## What to work on
A – In the passage about Mastbaum's Rodin collection, which two architects did he hire to design the building and gardens?
B – Pick up the passage about Mastbaum's Rodin collection after its final sentence and continue it.

## Given passage
In 1923, some six years after Rodin’s death, Mastbaum visited Paris on an extended vacation and became entranced with the French sculptor. He began to buy up bronze castings, plaster studies, drawings, prints, letters, and books, and shipped them home to his beloved Philadelphia. His collection soon included pieces from every period of Rodin’s life. In addition to The Thinker and Mask of the Man with the Broken Nose , Mastbaum brought back The Burghers of Calais, Eternal Springtime , and the complex piece Rodin spent the last thirty-seven years of his life crafting, the enormous sculpture The Gates of Hell . Mastbaum always intended to share his collection with the public, and three years after he began his collection he hired two prominent French neoclassical architects, Paul Cret and Jacques Gréber, to design a building and gardens on a citydonated plot of land on the parkway. In front of the museum courtyard, they erected a facade of the same French château that Rodin had created outside his country estate in his later years. Designed by Jacques Gréber as part of the museum’s overall plan, the Rodin Gardens have remained a calm respite from the clatter of the city, even as the Ben Franklin Parkway landscape morphed over the years.

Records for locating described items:

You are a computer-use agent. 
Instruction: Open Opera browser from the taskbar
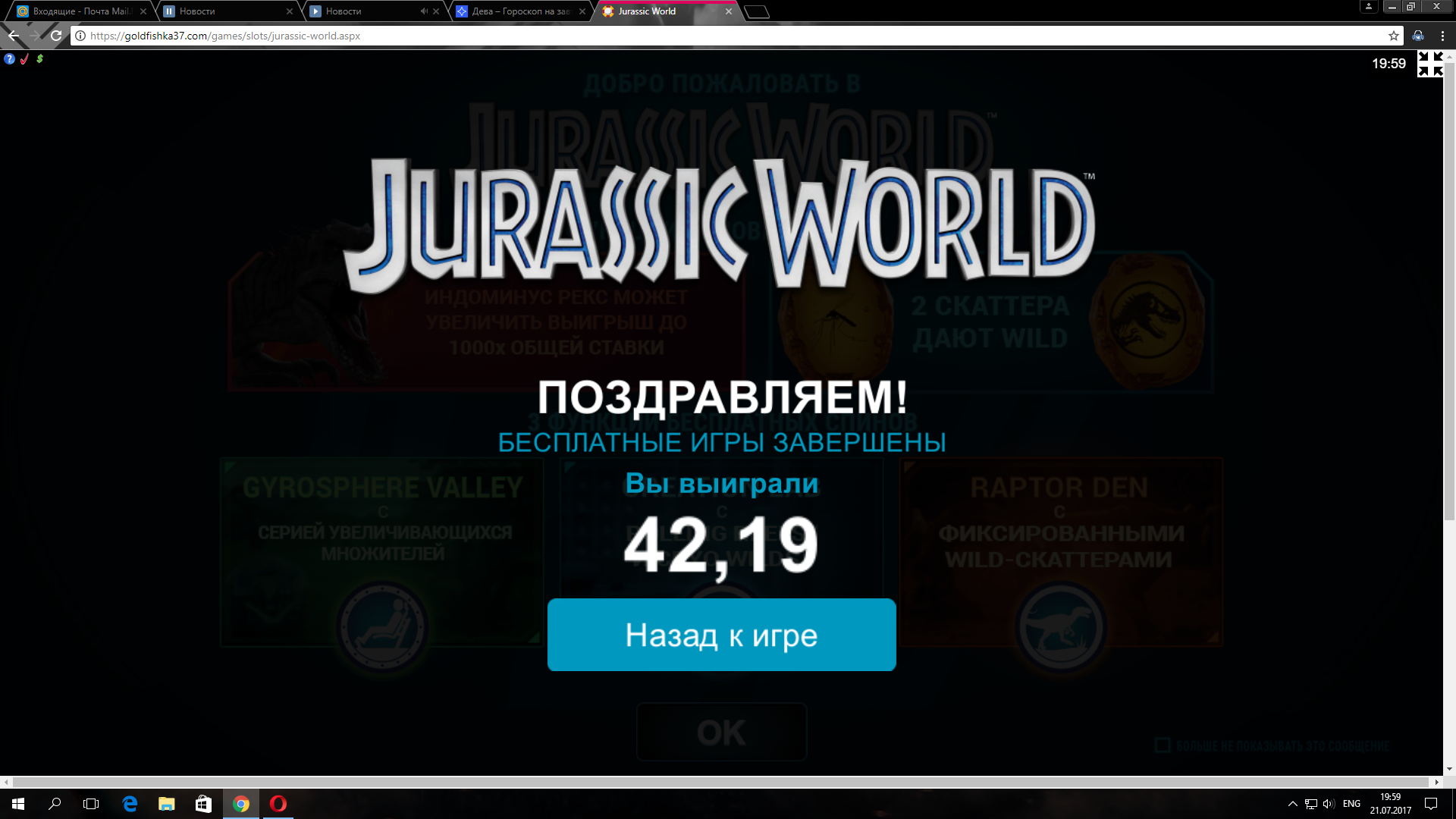point(278,804)
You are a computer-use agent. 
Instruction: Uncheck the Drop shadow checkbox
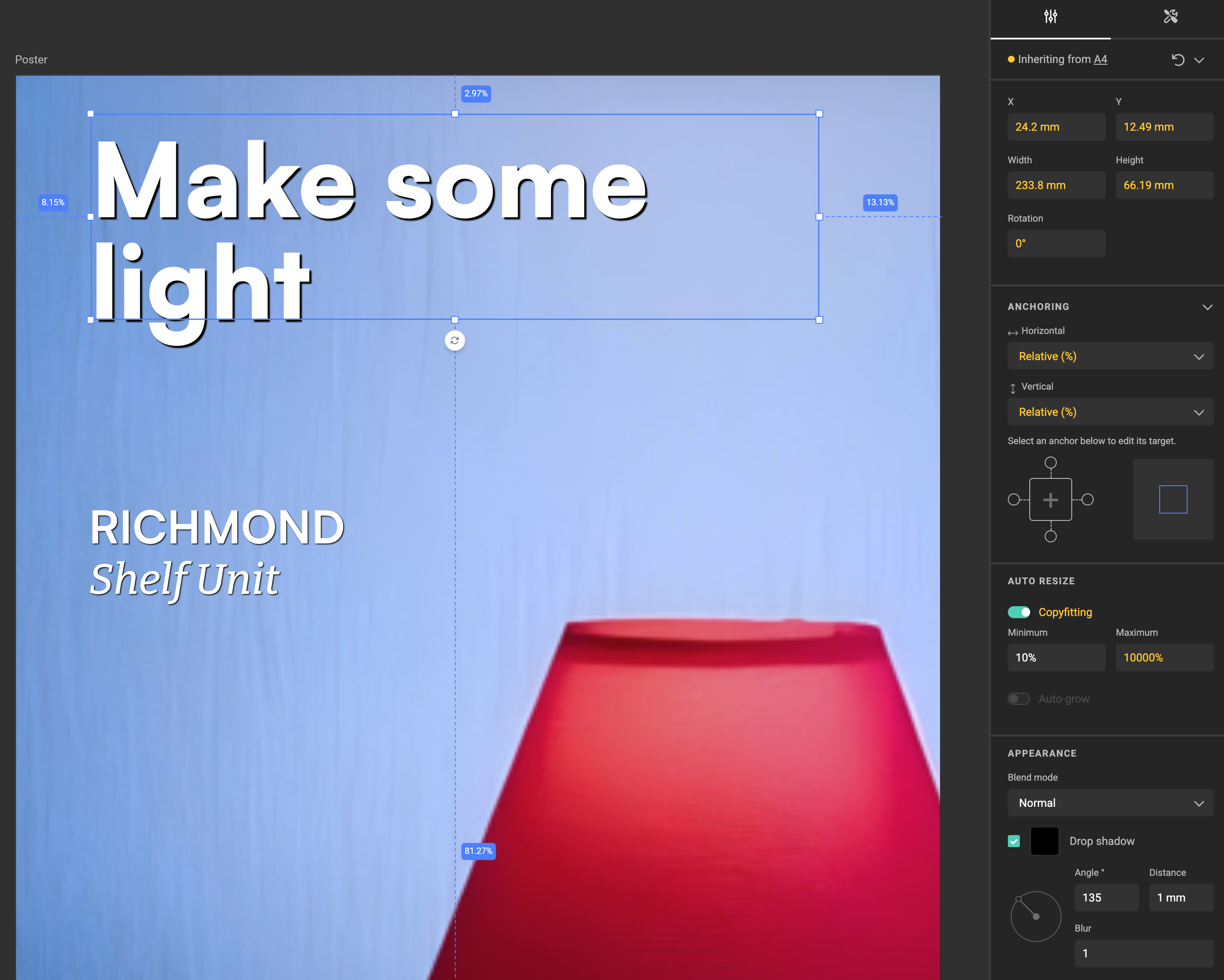(1014, 841)
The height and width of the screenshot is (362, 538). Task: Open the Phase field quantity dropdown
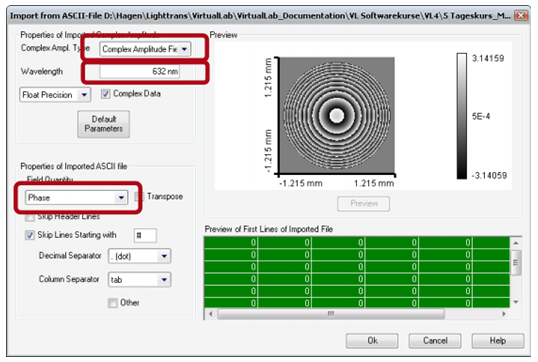point(76,198)
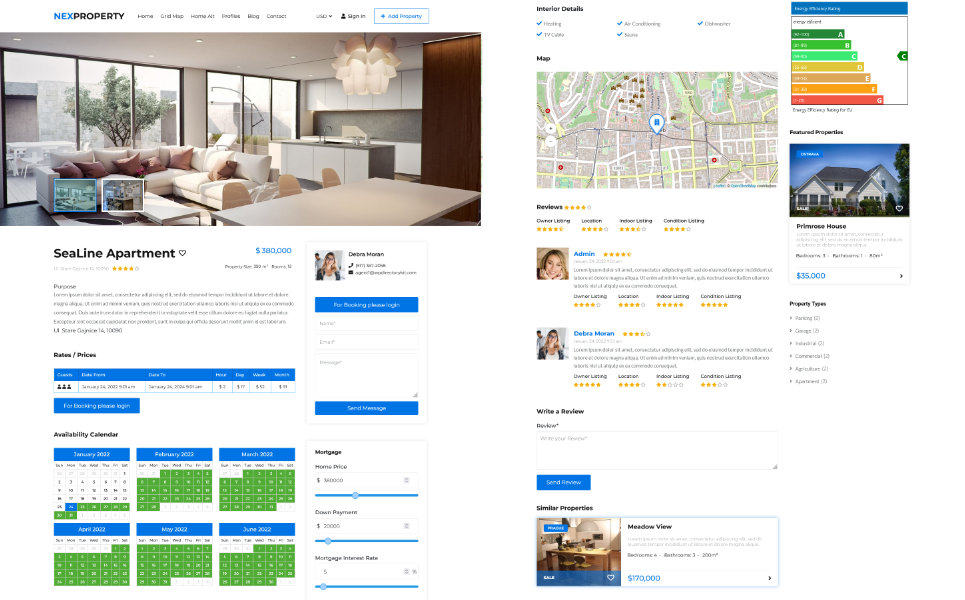Click the Send Review button
The height and width of the screenshot is (600, 965).
[x=562, y=482]
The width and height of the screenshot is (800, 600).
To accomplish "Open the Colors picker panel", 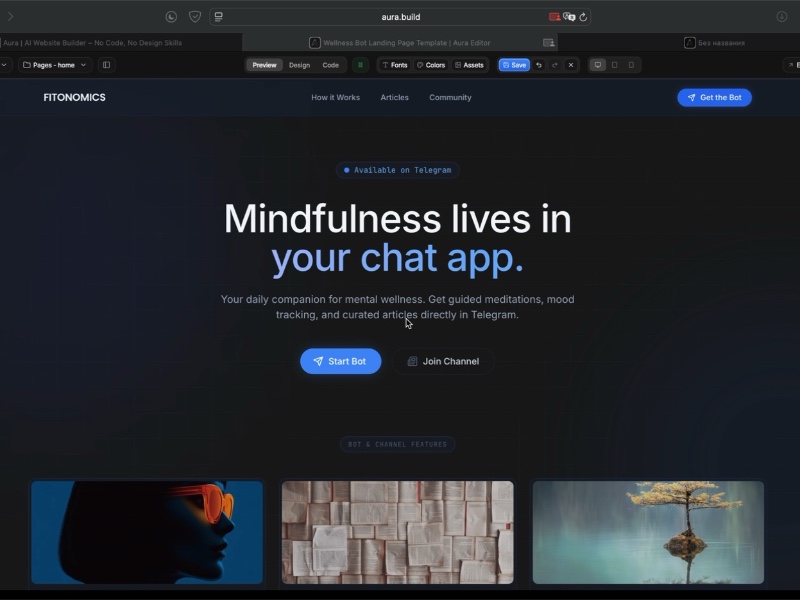I will click(x=431, y=65).
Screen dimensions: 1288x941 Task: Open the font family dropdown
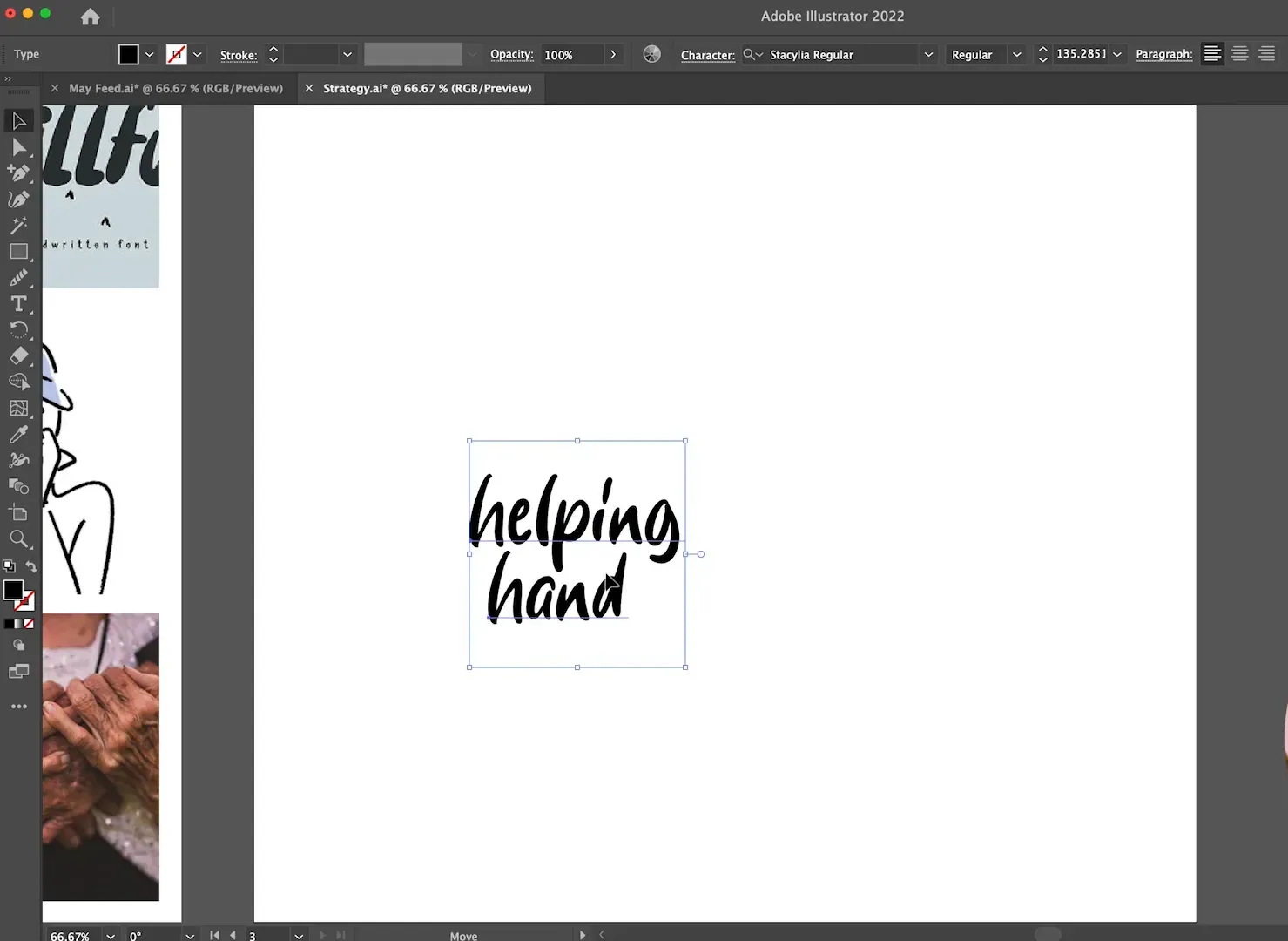click(927, 54)
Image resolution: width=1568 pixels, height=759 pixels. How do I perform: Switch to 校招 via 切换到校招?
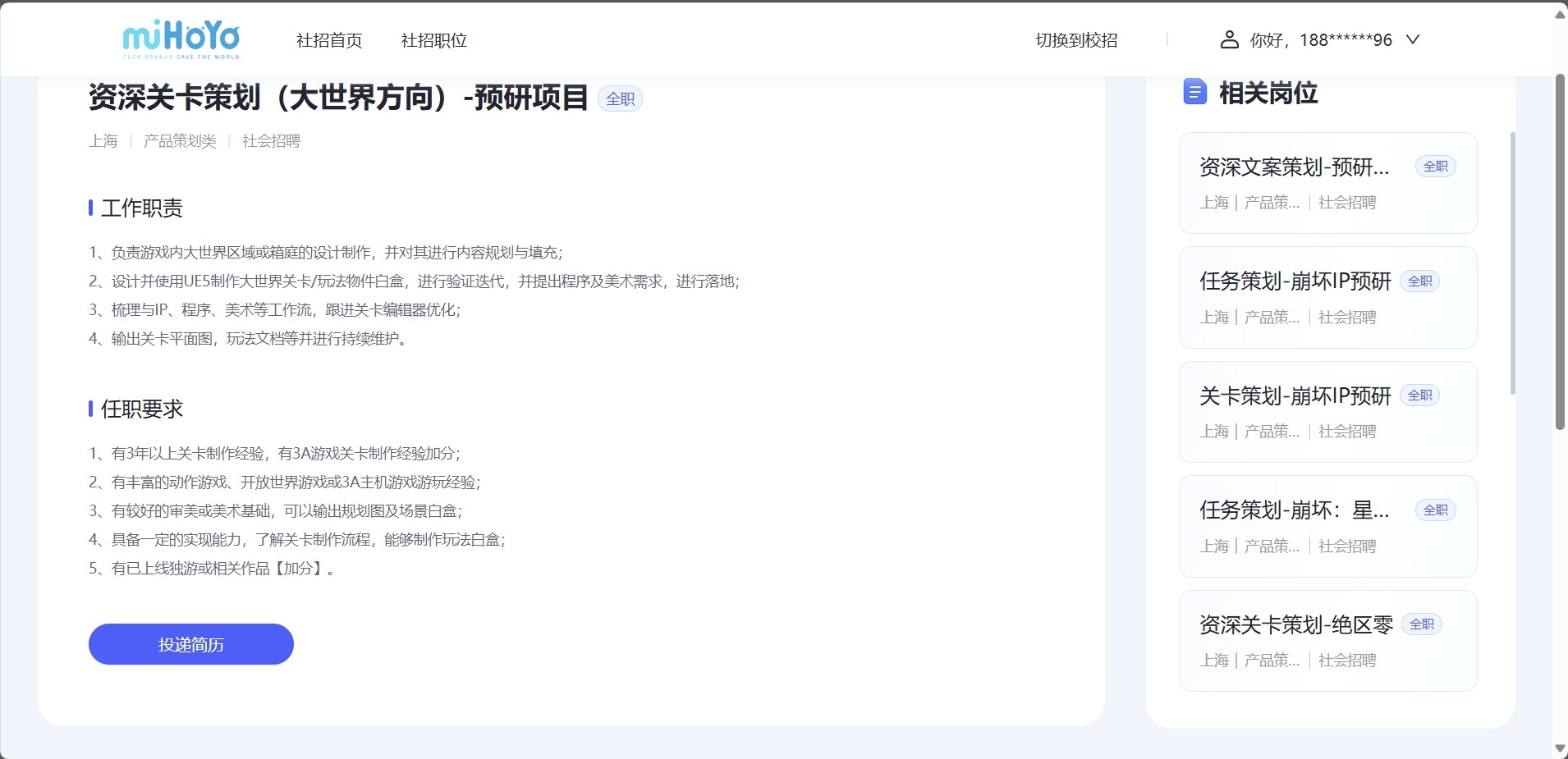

## Solved problems
A – Paul Cret and Jacques Gréber

B –
Mastbaum died unexpectedly in 1926, but his widow finished the project and donated it to the city. The museum opened in 1929 to rave popular and critical reviews. “It is a jewel which shines on the breast of a woman called Philadelphia,” one newspaper gushed. Today, the museum seems small and subtle, especially given its big brother on the hill, the art museum. But its intimate size and wide scope make it unusually accessible. Visitors are encouraged to partake in the lone interactive exhibit—rubbing the nose of the Mask of the Man with the Broken Nose , and wishing for the same kind of good luck the sculpture brought the artist.
In the months that followed the 1988 theft, Bazin and I could have used some of that luck.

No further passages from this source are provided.